* Required action: Set down exactly, and only, the lines from the one with "The width and height of the screenshot is (249, 140)." to the final line of the entries, both included.
(Input for this task)
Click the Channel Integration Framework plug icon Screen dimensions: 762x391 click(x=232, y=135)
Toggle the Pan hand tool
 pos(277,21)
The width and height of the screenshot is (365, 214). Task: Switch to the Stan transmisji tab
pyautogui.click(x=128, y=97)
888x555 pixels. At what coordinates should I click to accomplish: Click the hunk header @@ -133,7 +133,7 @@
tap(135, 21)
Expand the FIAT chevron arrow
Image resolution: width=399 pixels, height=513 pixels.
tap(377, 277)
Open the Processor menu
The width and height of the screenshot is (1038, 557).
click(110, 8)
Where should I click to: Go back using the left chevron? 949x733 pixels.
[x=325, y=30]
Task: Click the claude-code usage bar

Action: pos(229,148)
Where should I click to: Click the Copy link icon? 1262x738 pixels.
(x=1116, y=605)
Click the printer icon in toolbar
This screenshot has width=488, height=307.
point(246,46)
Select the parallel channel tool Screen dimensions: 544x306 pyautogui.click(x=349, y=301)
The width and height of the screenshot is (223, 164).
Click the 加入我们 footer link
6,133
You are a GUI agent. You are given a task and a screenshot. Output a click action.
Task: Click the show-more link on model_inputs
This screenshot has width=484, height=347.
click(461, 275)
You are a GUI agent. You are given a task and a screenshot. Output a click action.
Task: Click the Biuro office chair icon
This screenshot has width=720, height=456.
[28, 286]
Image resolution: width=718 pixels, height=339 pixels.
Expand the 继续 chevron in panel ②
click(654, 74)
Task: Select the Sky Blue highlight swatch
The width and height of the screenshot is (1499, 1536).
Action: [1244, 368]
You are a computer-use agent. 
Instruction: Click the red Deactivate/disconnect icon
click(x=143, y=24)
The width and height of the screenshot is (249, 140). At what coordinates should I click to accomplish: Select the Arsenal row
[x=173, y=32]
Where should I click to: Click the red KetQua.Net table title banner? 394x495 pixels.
(End Input for this task)
* Output of the exercise:
The width and height of the screenshot is (249, 140). At what coordinates should I click to accomplish: Select the Arsenal row
[x=173, y=32]
Where should I click to: Click the red KetQua.Net table title banner? 394x495 pixels.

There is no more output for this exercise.